Segment Open
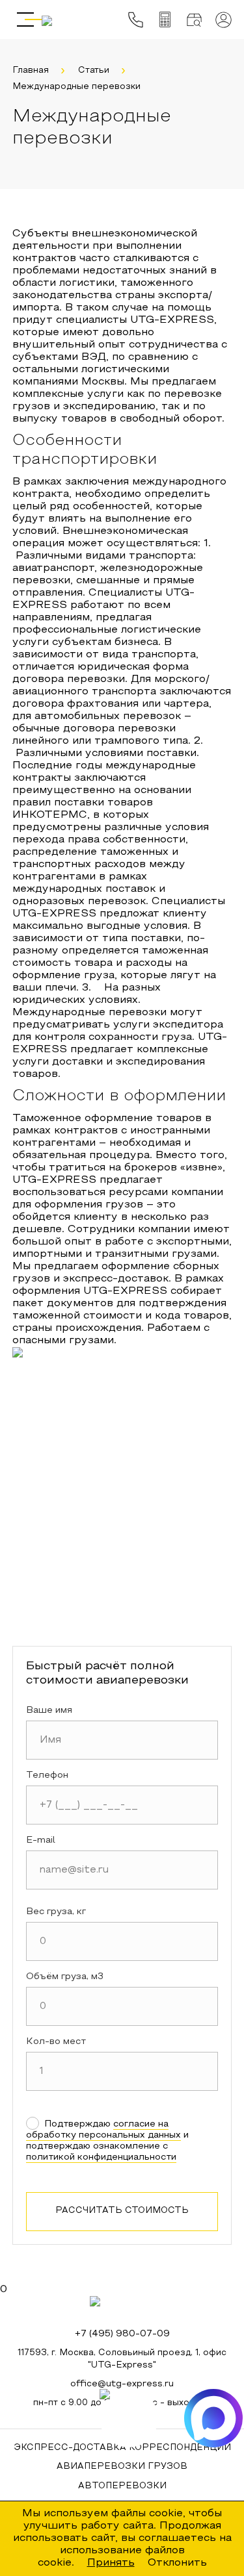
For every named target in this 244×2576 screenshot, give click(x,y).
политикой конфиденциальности (101, 2157)
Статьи (93, 71)
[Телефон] (122, 1805)
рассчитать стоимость (122, 2211)
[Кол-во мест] (122, 2071)
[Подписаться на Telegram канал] (129, 2418)
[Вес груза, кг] (122, 1941)
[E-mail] (122, 1869)
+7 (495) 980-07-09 (122, 2334)
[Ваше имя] (122, 1740)
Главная (30, 71)
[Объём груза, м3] (122, 2006)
Segment Closed
#### TASK GOAL
A verbatim rendering of the listing above is required, without any of its pictures.

#### PROBLEM SOLUTION
For every named target in this 244×2576 screenshot, give click(x,y).
политикой конфиденциальности (101, 2157)
Статьи (93, 71)
[Телефон] (122, 1805)
рассчитать стоимость (122, 2211)
[Кол-во мест] (122, 2071)
[Подписаться на Telegram канал] (129, 2418)
[Вес груза, кг] (122, 1941)
[E-mail] (122, 1869)
+7 (495) 980-07-09 (122, 2334)
[Ваше имя] (122, 1740)
Главная (30, 71)
[Объём груза, м3] (122, 2006)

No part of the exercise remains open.